* **WORK INSTRUCTIONS**: Below are records to write out again, exactly as they read.

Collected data
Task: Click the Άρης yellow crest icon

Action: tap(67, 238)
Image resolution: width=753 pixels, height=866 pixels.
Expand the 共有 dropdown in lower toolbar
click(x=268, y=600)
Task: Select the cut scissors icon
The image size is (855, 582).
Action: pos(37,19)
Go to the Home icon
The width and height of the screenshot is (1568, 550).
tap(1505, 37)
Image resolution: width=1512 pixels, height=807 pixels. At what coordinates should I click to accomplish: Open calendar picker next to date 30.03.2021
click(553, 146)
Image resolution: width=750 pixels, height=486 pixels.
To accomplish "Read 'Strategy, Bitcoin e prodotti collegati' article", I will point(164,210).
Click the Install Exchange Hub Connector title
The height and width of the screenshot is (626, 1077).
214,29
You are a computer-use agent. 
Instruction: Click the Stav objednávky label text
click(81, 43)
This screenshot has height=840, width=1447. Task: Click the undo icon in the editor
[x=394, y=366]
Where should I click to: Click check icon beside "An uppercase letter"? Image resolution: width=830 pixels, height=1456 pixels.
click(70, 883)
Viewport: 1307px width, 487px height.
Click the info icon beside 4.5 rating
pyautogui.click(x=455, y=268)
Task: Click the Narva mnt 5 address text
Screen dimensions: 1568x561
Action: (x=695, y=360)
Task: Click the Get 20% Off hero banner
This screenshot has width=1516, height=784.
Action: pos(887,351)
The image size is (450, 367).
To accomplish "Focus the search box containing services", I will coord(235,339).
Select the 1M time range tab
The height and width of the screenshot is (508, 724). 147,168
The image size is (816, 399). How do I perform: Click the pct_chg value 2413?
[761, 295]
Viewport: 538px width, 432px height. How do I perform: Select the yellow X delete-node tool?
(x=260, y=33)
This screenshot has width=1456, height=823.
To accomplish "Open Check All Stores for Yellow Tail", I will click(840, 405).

* **EXERCISE SOLUTION**:
Task: Click the Άρης yellow crest icon

Action: tap(67, 238)
Image resolution: width=753 pixels, height=866 pixels.
Expand the 共有 dropdown in lower toolbar
click(x=268, y=600)
Task: Select the cut scissors icon
The image size is (855, 582).
Action: pos(37,19)
Go to the Home icon
The width and height of the screenshot is (1568, 550).
tap(1505, 37)
Image resolution: width=1512 pixels, height=807 pixels. At what coordinates should I click to accomplish: Open calendar picker next to date 30.03.2021
click(553, 146)
Image resolution: width=750 pixels, height=486 pixels.
To accomplish "Read 'Strategy, Bitcoin e prodotti collegati' article", I will point(164,210).
Click the Install Exchange Hub Connector title
The height and width of the screenshot is (626, 1077).
214,29
You are a computer-use agent. 
Instruction: Click the Stav objednávky label text
click(81, 43)
This screenshot has height=840, width=1447. Task: Click the undo icon in the editor
[x=394, y=366]
Where should I click to: Click check icon beside "An uppercase letter"? Image resolution: width=830 pixels, height=1456 pixels.
click(70, 883)
Viewport: 1307px width, 487px height.
Click the info icon beside 4.5 rating
pyautogui.click(x=455, y=268)
Task: Click the Narva mnt 5 address text
Screen dimensions: 1568x561
Action: (x=695, y=360)
Task: Click the Get 20% Off hero banner
This screenshot has width=1516, height=784.
Action: pos(887,351)
The image size is (450, 367).
To accomplish "Focus the search box containing services", I will coord(235,339).
Select the 1M time range tab
The height and width of the screenshot is (508, 724). 147,168
The image size is (816, 399). How do I perform: Click the pct_chg value 2413?
[761, 295]
Viewport: 538px width, 432px height. How do I perform: Select the yellow X delete-node tool?
(x=260, y=33)
This screenshot has width=1456, height=823.
To accomplish "Open Check All Stores for Yellow Tail", I will click(840, 405).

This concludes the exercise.